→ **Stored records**
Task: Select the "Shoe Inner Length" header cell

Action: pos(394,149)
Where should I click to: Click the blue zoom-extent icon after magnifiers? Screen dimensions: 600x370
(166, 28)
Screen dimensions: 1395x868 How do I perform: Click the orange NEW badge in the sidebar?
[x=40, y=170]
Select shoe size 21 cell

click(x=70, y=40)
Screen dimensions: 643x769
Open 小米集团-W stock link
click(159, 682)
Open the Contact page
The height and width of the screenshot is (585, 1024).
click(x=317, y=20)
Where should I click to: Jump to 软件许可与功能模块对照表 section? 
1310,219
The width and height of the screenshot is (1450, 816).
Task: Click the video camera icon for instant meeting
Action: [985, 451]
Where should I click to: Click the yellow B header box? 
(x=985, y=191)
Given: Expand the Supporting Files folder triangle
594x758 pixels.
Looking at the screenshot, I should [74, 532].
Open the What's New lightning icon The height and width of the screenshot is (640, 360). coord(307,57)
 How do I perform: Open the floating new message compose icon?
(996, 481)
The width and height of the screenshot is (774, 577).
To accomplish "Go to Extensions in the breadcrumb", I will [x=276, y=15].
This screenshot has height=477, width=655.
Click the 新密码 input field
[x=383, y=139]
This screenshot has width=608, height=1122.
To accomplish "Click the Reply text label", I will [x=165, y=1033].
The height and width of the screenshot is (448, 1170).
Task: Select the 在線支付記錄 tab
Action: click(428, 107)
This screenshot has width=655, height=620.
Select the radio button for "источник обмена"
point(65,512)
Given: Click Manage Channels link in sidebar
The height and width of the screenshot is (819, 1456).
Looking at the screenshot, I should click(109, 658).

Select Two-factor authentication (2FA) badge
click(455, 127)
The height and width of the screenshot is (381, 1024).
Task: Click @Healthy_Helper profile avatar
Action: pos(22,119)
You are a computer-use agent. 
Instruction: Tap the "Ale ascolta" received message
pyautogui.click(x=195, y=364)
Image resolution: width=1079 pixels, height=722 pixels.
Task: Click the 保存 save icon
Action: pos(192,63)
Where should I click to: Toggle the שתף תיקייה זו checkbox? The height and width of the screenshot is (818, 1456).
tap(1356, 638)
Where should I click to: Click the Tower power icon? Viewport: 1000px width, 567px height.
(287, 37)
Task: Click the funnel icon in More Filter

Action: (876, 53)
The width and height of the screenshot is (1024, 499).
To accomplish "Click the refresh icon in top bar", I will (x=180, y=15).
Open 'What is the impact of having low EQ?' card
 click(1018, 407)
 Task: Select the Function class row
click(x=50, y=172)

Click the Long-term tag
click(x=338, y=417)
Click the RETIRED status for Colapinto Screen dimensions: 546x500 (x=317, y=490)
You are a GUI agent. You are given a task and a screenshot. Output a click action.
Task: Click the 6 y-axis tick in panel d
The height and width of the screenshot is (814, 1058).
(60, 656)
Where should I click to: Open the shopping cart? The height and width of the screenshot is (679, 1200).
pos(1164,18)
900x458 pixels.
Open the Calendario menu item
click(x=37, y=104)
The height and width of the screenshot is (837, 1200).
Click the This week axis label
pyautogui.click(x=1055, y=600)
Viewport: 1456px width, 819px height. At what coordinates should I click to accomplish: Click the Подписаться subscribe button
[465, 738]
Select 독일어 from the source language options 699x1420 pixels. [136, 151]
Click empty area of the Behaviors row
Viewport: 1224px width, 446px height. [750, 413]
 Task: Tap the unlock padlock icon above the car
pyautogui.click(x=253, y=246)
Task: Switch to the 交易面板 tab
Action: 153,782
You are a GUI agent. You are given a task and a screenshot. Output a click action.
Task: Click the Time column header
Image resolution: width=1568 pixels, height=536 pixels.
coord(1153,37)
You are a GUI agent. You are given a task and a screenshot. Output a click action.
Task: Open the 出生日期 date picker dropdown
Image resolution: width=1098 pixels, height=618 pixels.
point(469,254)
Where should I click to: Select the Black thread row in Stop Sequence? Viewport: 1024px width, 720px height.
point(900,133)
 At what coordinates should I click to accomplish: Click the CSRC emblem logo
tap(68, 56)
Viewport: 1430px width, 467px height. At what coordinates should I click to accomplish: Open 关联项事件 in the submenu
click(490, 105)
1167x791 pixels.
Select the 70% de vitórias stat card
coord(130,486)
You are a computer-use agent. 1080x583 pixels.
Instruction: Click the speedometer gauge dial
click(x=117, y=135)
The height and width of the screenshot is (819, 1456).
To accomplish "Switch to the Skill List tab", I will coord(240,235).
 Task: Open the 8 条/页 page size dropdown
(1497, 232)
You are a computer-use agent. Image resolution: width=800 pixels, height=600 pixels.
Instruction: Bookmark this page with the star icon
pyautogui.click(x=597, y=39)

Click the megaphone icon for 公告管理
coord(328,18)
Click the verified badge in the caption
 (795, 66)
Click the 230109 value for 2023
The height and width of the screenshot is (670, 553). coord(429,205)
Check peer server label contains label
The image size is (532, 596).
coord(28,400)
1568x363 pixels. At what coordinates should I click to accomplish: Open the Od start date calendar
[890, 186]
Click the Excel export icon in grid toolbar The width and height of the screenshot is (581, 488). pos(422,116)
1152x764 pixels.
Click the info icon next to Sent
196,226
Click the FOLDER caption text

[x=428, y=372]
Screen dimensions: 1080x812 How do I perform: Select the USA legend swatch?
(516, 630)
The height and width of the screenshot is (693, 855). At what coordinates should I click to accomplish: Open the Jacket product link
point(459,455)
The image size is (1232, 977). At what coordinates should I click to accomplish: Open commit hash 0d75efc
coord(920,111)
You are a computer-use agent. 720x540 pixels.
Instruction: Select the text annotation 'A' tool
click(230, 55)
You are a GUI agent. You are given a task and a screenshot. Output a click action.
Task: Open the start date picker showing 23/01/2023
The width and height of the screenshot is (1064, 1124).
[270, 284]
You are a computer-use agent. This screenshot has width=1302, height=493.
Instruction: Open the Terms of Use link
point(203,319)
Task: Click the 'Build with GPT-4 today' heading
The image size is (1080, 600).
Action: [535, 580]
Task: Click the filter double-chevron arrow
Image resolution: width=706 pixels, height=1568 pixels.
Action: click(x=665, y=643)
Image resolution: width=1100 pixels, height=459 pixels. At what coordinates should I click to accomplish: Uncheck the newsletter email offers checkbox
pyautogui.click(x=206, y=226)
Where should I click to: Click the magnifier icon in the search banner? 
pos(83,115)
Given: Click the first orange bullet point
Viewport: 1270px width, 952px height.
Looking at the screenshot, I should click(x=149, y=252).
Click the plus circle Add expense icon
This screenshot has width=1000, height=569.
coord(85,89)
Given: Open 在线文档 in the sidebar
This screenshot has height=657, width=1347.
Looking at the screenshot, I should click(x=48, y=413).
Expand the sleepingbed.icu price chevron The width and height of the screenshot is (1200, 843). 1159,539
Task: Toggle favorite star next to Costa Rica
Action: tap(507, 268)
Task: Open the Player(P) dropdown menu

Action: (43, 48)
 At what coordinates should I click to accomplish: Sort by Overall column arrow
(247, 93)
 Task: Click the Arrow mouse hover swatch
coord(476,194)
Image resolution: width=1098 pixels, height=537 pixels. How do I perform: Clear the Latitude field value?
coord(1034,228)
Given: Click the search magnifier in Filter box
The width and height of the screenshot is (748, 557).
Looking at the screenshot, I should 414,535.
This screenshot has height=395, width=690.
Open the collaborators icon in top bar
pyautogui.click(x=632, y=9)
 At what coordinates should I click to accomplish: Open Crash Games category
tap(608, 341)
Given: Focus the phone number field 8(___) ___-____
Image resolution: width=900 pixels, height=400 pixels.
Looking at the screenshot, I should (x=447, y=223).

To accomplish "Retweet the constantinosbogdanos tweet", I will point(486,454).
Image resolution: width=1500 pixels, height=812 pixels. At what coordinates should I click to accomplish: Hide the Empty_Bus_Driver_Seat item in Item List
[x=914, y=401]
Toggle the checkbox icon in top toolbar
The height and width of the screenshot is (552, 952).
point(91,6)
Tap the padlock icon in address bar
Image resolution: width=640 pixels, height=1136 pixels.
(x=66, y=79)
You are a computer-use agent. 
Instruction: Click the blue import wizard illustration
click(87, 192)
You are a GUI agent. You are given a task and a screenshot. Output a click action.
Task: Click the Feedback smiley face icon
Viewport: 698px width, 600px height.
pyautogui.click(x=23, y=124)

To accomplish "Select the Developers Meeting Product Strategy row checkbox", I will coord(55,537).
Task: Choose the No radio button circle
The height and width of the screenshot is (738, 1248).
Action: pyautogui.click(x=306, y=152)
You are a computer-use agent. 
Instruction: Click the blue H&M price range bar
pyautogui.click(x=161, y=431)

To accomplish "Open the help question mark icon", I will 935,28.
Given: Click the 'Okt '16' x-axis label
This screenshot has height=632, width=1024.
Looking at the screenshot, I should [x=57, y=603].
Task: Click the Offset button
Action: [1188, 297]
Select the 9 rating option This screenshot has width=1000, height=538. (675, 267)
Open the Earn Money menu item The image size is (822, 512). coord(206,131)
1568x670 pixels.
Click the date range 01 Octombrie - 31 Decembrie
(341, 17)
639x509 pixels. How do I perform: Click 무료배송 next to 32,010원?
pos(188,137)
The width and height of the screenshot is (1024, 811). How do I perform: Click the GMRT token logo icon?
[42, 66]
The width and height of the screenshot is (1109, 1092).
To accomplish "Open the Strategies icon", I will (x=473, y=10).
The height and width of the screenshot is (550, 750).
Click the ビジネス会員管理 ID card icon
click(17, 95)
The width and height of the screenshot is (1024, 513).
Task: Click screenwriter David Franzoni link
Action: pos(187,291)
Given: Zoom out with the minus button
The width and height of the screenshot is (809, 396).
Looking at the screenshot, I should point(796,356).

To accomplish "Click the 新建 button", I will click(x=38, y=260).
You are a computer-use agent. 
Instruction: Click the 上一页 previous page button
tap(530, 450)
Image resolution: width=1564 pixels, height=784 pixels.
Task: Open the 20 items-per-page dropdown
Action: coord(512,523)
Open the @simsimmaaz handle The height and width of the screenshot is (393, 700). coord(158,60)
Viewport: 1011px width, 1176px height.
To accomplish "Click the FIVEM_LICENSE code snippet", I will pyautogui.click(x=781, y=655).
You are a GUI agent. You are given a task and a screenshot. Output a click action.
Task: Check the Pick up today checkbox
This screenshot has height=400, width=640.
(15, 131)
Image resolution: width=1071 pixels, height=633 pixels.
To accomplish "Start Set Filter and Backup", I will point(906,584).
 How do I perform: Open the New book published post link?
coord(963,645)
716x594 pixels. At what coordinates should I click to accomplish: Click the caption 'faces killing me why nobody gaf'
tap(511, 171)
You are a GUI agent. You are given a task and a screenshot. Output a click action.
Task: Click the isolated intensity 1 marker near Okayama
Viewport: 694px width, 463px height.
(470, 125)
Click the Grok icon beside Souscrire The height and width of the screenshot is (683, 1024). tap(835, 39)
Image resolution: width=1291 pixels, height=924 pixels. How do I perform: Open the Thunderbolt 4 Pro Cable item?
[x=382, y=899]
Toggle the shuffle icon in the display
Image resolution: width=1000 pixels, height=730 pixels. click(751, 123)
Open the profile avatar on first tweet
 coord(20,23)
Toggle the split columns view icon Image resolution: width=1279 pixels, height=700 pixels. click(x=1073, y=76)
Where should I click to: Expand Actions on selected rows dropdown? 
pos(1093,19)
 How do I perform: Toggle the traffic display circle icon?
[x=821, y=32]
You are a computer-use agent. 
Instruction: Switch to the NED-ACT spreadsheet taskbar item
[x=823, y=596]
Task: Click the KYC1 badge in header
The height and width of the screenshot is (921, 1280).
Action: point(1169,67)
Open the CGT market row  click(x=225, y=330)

→ **About this task**
A bare number is all that is asked for: the count of lines above that include "toolbar".

→ **Solution to the problem**
2